(DATA FOR REVIEW Opens)

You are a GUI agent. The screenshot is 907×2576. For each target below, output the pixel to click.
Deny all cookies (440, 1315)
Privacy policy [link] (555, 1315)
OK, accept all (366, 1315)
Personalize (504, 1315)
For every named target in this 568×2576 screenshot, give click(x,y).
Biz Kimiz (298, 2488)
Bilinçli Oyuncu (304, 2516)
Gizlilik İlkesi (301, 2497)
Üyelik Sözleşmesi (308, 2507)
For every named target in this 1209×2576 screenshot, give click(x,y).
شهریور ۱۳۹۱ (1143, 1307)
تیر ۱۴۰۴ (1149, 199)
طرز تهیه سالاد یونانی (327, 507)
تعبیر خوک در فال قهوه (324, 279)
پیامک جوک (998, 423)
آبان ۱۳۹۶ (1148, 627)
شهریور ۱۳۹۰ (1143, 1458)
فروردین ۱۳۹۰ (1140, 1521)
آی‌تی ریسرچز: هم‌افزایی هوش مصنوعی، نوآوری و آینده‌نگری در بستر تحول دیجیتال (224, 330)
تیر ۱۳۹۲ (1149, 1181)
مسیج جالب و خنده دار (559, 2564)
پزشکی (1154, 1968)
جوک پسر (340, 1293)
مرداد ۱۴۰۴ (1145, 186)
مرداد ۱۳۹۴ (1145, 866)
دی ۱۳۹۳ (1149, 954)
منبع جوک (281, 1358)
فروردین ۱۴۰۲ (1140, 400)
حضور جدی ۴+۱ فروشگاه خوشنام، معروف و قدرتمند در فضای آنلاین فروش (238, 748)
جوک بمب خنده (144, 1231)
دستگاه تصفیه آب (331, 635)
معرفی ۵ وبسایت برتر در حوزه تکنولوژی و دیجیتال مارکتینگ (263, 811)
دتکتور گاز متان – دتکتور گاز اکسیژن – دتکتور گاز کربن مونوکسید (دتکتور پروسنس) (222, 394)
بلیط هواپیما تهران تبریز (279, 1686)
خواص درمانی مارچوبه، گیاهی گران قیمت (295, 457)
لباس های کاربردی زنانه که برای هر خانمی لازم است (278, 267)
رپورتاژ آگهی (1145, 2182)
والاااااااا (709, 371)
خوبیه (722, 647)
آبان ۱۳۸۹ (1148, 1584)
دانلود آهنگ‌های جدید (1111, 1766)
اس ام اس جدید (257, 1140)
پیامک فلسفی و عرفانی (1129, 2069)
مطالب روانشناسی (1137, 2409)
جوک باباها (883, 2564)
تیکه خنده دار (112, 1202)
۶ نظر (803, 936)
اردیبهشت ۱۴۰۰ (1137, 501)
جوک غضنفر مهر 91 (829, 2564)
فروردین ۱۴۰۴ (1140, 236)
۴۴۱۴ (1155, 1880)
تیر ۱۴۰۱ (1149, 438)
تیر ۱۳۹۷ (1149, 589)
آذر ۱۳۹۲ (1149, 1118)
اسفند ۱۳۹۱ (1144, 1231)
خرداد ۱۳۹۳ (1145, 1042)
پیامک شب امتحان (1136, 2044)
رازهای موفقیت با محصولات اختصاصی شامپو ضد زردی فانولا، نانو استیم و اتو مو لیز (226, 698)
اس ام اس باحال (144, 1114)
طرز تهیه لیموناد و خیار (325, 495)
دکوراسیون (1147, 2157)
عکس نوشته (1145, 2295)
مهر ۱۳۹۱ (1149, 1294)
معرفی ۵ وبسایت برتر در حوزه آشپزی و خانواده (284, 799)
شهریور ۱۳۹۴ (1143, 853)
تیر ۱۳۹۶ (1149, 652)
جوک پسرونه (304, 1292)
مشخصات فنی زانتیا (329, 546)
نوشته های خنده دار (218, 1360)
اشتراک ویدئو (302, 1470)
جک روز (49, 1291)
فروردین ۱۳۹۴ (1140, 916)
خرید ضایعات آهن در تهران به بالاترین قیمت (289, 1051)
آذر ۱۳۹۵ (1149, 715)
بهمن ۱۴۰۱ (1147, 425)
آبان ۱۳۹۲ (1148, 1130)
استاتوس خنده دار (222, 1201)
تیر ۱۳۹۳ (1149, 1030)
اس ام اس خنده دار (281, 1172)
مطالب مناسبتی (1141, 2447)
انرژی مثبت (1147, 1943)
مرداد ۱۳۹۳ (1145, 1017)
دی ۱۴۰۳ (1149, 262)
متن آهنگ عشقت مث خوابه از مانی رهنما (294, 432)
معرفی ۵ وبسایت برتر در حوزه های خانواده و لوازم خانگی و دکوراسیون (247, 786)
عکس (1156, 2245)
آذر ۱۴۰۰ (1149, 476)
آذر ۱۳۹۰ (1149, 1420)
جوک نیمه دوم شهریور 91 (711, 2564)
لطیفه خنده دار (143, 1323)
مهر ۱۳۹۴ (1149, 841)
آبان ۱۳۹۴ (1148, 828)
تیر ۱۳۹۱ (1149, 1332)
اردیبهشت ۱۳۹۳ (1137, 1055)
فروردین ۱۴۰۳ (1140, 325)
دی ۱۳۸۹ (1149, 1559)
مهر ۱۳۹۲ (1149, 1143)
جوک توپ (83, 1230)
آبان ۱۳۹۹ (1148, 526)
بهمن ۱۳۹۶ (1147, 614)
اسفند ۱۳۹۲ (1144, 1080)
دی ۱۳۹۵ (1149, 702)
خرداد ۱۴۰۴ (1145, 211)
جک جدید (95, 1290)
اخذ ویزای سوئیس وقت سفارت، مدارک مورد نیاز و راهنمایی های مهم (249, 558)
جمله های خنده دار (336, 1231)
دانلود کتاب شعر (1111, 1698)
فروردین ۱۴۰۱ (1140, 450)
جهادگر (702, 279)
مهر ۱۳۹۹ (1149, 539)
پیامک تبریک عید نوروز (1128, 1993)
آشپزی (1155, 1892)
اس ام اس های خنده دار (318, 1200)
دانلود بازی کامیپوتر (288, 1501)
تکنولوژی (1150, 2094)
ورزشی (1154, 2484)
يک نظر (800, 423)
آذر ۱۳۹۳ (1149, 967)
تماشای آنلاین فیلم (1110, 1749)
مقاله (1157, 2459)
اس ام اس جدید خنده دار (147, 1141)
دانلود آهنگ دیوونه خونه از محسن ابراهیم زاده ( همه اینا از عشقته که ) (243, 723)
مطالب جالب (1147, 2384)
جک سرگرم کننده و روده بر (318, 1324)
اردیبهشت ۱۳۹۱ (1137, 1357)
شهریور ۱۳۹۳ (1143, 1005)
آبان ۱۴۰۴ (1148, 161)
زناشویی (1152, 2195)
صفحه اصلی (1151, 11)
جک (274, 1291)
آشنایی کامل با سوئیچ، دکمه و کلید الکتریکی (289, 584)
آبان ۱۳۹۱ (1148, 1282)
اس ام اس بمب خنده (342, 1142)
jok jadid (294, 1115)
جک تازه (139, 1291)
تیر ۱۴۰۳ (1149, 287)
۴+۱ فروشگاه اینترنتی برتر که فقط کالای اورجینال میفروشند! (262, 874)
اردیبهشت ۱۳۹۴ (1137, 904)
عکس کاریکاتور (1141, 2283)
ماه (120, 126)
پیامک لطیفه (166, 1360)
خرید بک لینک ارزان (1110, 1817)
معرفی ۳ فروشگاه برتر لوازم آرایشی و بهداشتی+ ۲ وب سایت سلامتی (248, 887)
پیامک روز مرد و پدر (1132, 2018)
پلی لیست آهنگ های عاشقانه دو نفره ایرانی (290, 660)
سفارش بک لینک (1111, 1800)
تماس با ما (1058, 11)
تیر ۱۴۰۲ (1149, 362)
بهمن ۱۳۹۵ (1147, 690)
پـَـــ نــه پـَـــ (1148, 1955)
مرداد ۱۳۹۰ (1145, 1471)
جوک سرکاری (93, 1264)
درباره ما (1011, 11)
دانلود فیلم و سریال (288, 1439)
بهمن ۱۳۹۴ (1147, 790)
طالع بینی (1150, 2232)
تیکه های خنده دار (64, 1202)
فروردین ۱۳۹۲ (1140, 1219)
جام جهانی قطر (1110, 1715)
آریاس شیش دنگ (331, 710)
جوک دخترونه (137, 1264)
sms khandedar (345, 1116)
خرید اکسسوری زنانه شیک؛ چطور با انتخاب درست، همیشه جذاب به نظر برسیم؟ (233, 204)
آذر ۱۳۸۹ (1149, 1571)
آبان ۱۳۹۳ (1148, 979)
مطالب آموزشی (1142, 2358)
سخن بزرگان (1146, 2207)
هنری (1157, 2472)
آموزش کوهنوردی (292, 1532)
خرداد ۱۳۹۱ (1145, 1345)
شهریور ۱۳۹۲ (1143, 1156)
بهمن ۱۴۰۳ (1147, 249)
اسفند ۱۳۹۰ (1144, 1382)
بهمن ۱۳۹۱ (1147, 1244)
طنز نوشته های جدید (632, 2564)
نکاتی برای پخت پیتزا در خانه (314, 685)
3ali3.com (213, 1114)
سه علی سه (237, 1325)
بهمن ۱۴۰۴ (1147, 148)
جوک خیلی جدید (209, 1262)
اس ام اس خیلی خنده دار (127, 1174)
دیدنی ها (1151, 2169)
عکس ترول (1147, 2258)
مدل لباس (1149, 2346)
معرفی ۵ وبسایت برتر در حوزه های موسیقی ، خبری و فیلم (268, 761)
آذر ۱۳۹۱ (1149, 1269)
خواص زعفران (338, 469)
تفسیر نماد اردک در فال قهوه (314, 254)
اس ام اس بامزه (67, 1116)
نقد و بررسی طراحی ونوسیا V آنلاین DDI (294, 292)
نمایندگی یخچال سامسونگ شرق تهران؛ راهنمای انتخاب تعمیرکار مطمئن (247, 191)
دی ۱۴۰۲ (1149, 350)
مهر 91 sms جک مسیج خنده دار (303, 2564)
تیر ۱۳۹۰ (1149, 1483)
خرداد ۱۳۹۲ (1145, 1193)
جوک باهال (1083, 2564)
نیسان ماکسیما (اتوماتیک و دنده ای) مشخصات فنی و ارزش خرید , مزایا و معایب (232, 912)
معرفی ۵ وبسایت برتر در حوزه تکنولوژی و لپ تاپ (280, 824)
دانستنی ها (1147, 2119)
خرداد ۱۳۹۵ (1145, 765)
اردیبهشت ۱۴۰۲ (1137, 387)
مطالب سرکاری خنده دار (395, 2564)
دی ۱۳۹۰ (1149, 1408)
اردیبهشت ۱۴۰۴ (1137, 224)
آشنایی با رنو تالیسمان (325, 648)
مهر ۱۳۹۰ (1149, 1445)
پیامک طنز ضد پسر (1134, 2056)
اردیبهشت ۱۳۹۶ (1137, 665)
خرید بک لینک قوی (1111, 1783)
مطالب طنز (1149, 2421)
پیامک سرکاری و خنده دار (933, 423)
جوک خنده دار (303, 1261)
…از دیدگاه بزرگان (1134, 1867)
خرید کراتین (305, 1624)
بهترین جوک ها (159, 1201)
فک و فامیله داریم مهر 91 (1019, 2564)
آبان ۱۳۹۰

(DATA FOR REVIEW Closes)

- _TASK TO CARRY OUT_:
Scan the listing above for the line that has "مطالب آموزشی (1142, 2358)", then copy exactly from that line through the line that has "خواص زعفران (338, 469)".

- _PROBLEM SOLUTION_:
مطالب آموزشی (1142, 2358)
سخن بزرگان (1146, 2207)
هنری (1157, 2472)
آموزش کوهنوردی (292, 1532)
خرداد ۱۳۹۱ (1145, 1345)
شهریور ۱۳۹۲ (1143, 1156)
بهمن ۱۴۰۳ (1147, 249)
اسفند ۱۳۹۰ (1144, 1382)
بهمن ۱۳۹۱ (1147, 1244)
طنز نوشته های جدید (632, 2564)
نکاتی برای پخت پیتزا در خانه (314, 685)
3ali3.com (213, 1114)
سه علی سه (237, 1325)
بهمن ۱۴۰۴ (1147, 148)
جوک خیلی جدید (209, 1262)
اس ام اس خیلی خنده دار (127, 1174)
دیدنی ها (1151, 2169)
عکس ترول (1147, 2258)
مدل لباس (1149, 2346)
معرفی ۵ وبسایت برتر در حوزه های موسیقی ، خبری و فیلم (268, 761)
آذر ۱۳۹۱ (1149, 1269)
خواص زعفران (338, 469)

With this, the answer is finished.